1. 173
  1.  

  2. 51

    This is the kind of stuff that makes (some) people hate programming =P

    It is also the sort of thing I’ll likely remember for the rest of my life, unlike other less important information, like bank accounts, government ids, phone numbers, people’s names, etc.

    1. 22

      I don’t understand. Nowadays people don’t remember their ASCII by heart any more?

      1. 24

        I genuinely hope this is a joke, because I’m 35 and been programming as a career for 12-ish years (including a 1-year paid internship) and I haven’t needed an ASCII chart more than a handful of times.

        1. 12

          Hahaha, I feel you.

          I guess it’s always other people who deal with stuff like vtys and software flow control and fast parsers and keyboard drivers for us.

          OTOH, man ascii. Typed in cool-retro-term for the best effect when teaching.

          I believe it’s nice to start with unescaped in-band formats, then move on to the escaped ones, then fixed layout and finally TLV.

          1. 4

            man ascii

            Did not know that was there. Nice!

            1. 4

              Ha, I just had to check to make sure \044 was what I thought it was when I saw it in a script yesterday.

            2. 8

              Being able to read hex and distinguish ASCII can come in handy in surprising places (especially during debugging).

              1. 1

                Recognizing SHIFT-JIS in hex has saved me days before.

              2. 2

                I’m sure it’s mostly a joke, but surely most developers know at least 1-3 ASCII codes by heart, especially full stack devs. When debugging HTTP-relates stuff you see stuff like %20 a lot

                1. 1

                  Depends on what you work on, after many years of googling (no, I don’t have it ALL memorized) I started self-hosting one at an url I remember)

                2. 2

                  Most people can’t read hexdumps anymore, and don’t have to thanks to improvements in tooling in recent years. We should be glad people don’t have to remember ASCII anymore :)

                  1. 2

                    Mine has rotted quite thoroughly out of my head.

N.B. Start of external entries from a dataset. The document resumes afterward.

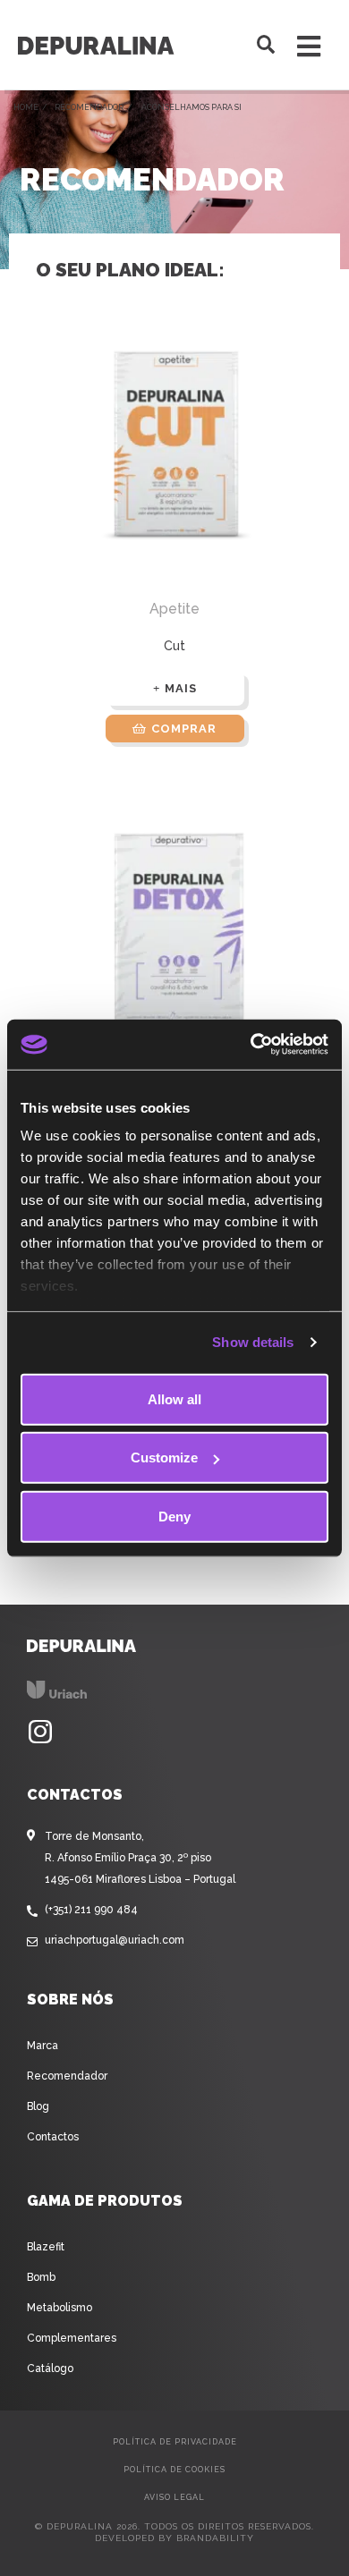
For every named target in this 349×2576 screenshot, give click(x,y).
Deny (174, 1515)
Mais (181, 688)
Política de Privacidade (175, 2441)
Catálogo (50, 2368)
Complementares (71, 2338)
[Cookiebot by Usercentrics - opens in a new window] (251, 1044)
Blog (38, 2106)
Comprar (184, 728)
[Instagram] (40, 1732)
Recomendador (89, 107)
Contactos (53, 2137)
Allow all (174, 1398)
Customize (164, 1457)
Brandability (215, 2538)
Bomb (41, 2277)
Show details (253, 1342)
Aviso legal (174, 2497)
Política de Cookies (174, 2469)
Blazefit (45, 2247)
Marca (42, 2045)
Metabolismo (59, 2307)
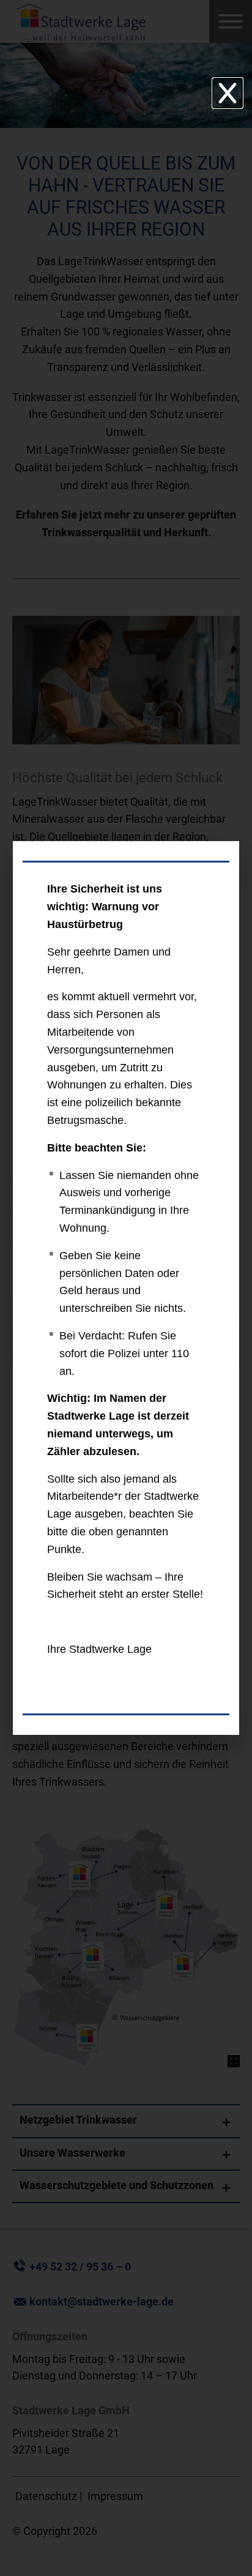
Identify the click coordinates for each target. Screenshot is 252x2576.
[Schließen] (227, 93)
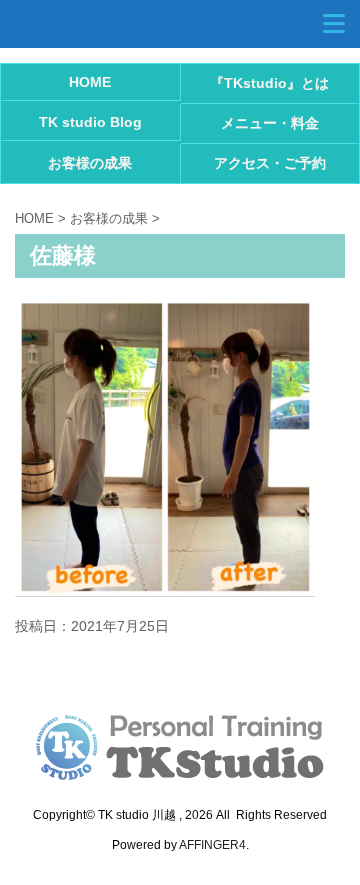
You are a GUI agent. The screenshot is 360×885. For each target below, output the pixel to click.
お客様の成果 (90, 163)
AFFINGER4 (212, 845)
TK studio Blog (90, 122)
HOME (90, 82)
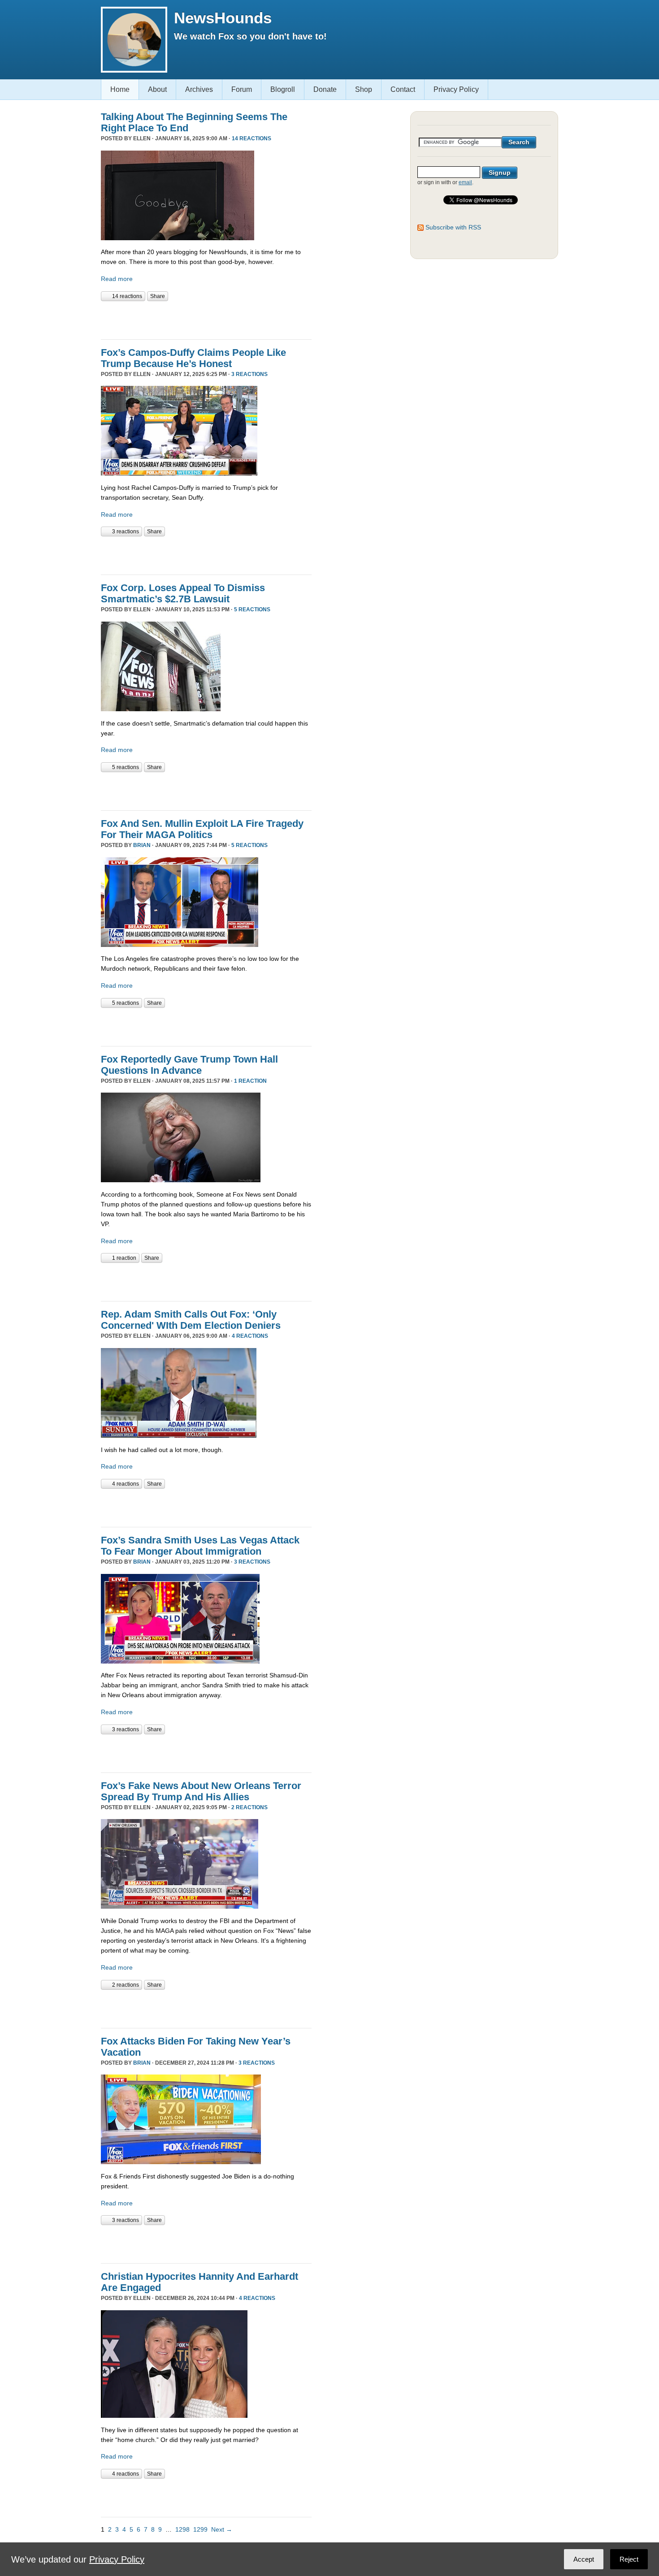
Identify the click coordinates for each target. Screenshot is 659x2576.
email (465, 182)
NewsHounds (223, 17)
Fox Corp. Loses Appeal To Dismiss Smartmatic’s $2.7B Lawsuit (183, 593)
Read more (117, 278)
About (157, 89)
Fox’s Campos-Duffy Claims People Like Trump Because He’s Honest (193, 358)
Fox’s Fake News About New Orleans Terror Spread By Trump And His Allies (201, 1791)
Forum (241, 89)
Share (157, 296)
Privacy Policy (456, 89)
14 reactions (251, 138)
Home (120, 89)
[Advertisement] (206, 319)
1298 (182, 2529)
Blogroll (282, 89)
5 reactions (252, 609)
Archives (199, 89)
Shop (363, 89)
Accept (583, 2559)
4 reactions (250, 1336)
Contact (402, 89)
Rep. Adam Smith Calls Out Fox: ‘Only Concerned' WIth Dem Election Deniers (191, 1320)
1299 (200, 2529)
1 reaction (250, 1081)
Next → (221, 2529)
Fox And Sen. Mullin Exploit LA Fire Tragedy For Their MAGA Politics (202, 829)
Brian (142, 845)
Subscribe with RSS (453, 227)
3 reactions (249, 374)
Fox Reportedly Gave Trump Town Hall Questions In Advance (189, 1065)
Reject (629, 2559)
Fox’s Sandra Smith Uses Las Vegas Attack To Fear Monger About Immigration (200, 1545)
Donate (325, 89)
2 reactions (249, 1807)
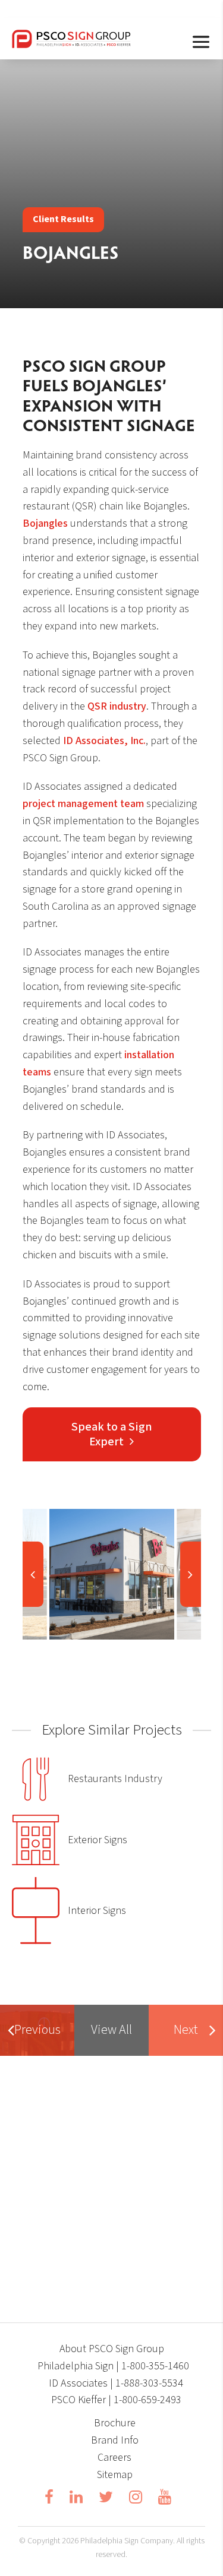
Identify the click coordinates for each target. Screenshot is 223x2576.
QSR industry (116, 706)
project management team (83, 804)
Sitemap (115, 2475)
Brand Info (115, 2440)
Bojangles (45, 523)
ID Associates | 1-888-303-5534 (116, 2383)
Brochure (115, 2423)
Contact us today (106, 2230)
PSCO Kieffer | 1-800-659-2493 (116, 2400)
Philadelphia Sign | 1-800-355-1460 (113, 2366)
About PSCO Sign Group (111, 2349)
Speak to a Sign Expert (111, 1434)
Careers (114, 2457)
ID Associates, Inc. (104, 741)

In the blue moon that I need to check, I just go pull up the table.

                    Most of the character problems I deal with these days involve Unicode instead, or rather, people not understanding Unicode and screwing it up.

                    1. 2

                      The last time I saw an ASCII chart printed in a book, it was published in the 80s (in fact, I think every computer book published in the 80s, at least in the US, had an ASCII chart somewhere in it). By the 90s, I think it was assumed ASCII was a known standard.

                      1. 1

                        I slacked off back in the days and didn’t get around to actually learning it. Then we switched to Unicode and I just gave up.

                        1. 6

                          FWIW, all the ASCII knowledge is still applicable; the first 128 Unicode characters matches 7-bit ASCII, and UTF-8 encodes the values below 128 as just plain bytes with those values. So when looking at most text using the Latin alphabet, you can’t tell if you’re looking at ASCII encoded as bytes or Unicode encoded as UTF-8 even when looking at a raw hex dump.

                      2. 27

                        This is just the type of coffee time reading that I enjoy. A beautiful discovery, must have been very satisfying.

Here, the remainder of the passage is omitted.